- Instruction -
Can you reproduce the data below word for word, starting with the line that contains "Switch to the 'D' daily interval button" and going on through the line that contains "This screenshot has height=367, width=777.", with both of those lines included?

* Start Stored records *

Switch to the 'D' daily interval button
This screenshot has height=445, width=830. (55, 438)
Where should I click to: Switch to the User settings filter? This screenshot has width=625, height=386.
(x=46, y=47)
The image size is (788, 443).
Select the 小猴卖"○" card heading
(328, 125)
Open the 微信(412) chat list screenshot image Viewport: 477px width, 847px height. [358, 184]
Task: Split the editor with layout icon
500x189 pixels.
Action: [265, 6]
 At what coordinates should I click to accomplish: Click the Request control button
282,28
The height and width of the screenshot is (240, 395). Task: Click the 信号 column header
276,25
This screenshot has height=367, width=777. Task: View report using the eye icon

* End Stored records *
* Start Stored records *

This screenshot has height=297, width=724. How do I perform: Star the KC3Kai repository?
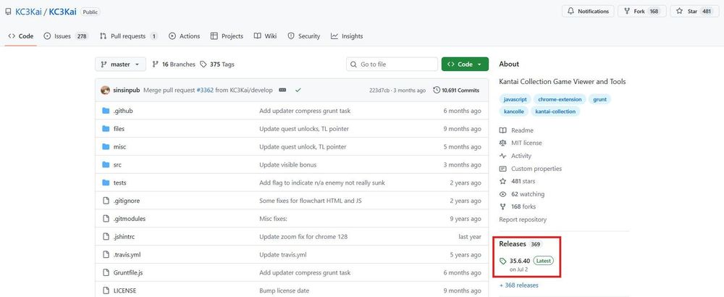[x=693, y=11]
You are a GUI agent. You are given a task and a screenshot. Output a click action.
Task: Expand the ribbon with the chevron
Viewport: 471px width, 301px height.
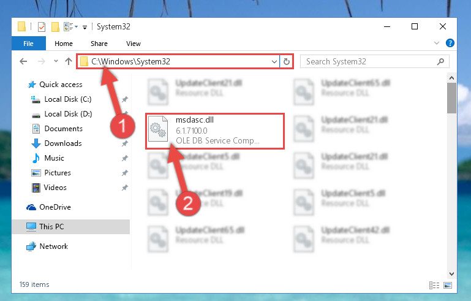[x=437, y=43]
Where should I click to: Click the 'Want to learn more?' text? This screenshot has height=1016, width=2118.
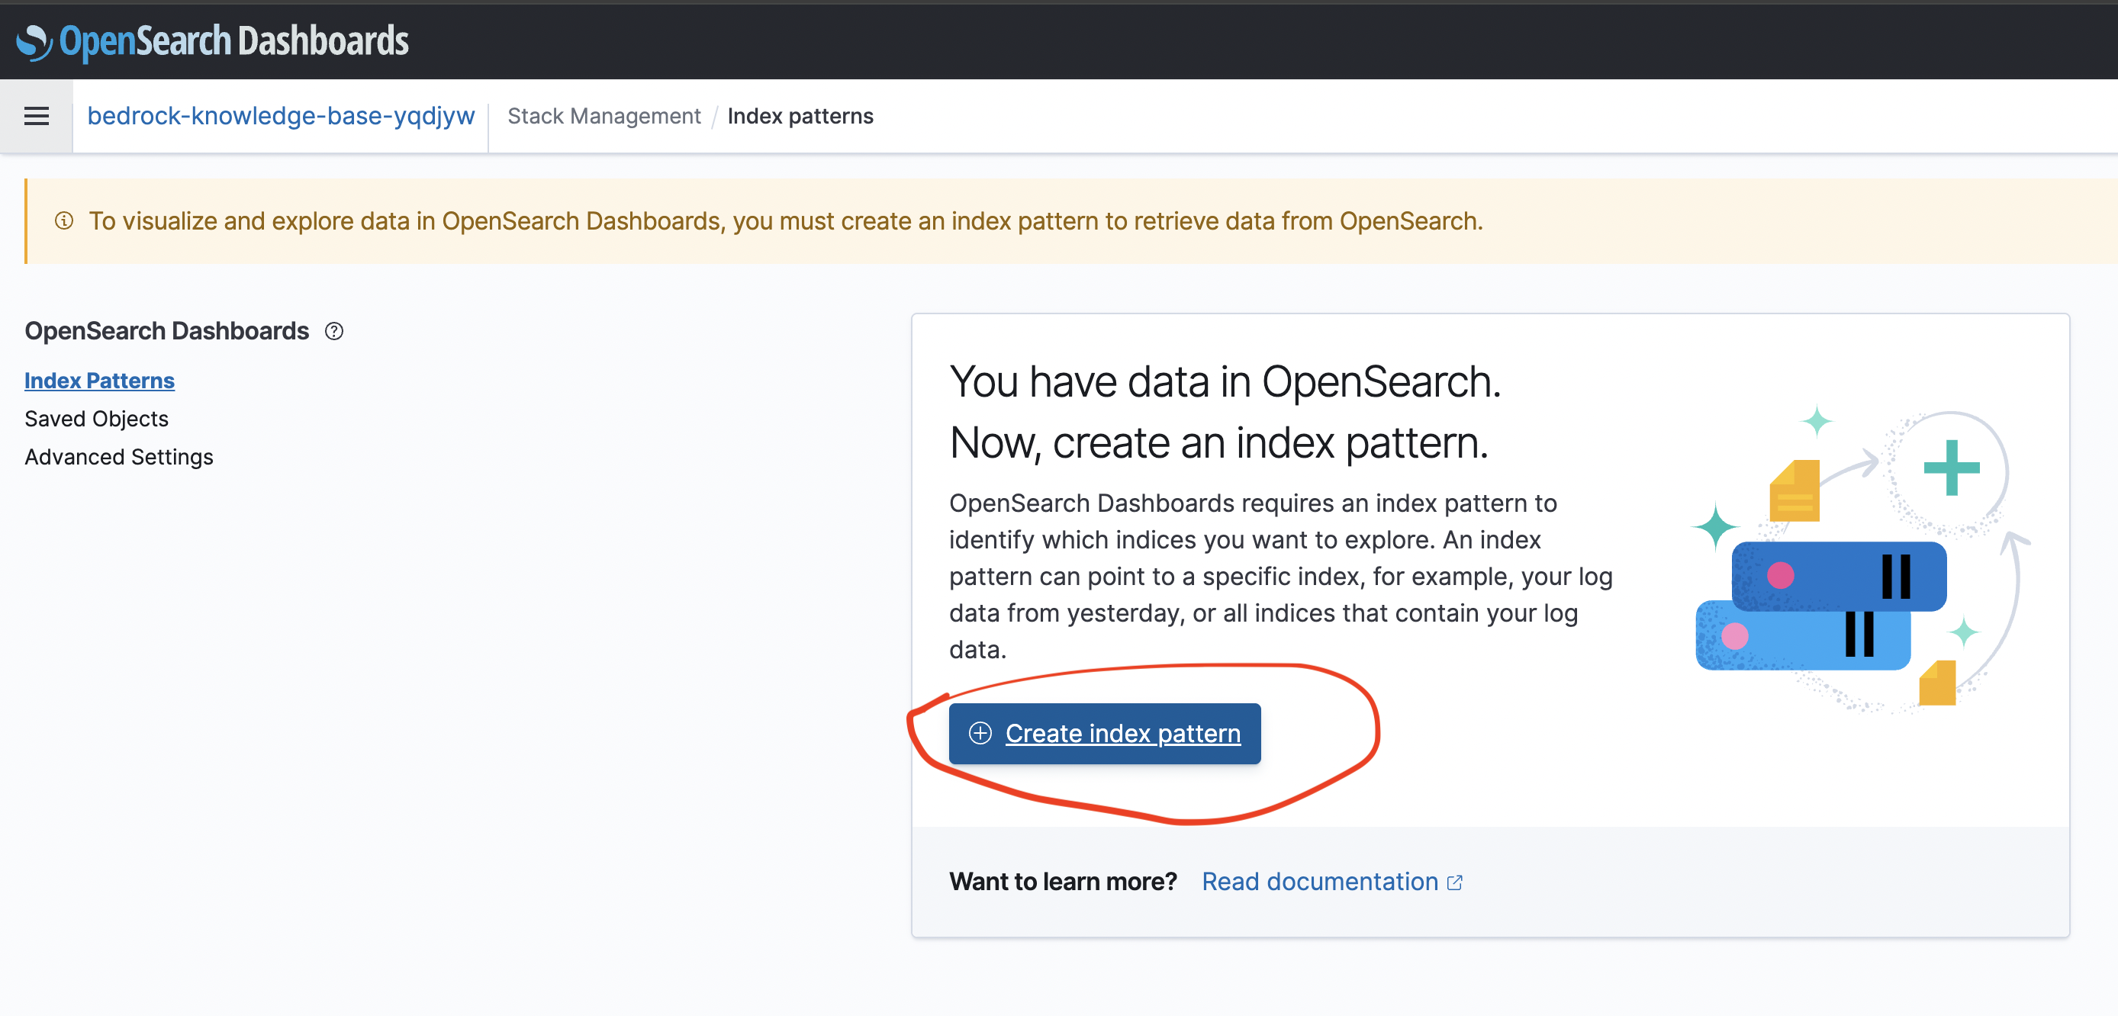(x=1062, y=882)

* End Stored records *

- Problem solution -
Switch to the 'D' daily interval button
This screenshot has height=445, width=830. (55, 438)
Where should I click to: Switch to the User settings filter? This screenshot has width=625, height=386.
(x=46, y=47)
The image size is (788, 443).
Select the 小猴卖"○" card heading
(328, 125)
Open the 微信(412) chat list screenshot image Viewport: 477px width, 847px height. [358, 184]
Task: Split the editor with layout icon
500x189 pixels.
Action: [265, 6]
 At what coordinates should I click to accomplish: Click the Request control button
282,28
The height and width of the screenshot is (240, 395). Task: Click the 信号 column header
276,25
This screenshot has height=367, width=777. Task: View report using the eye icon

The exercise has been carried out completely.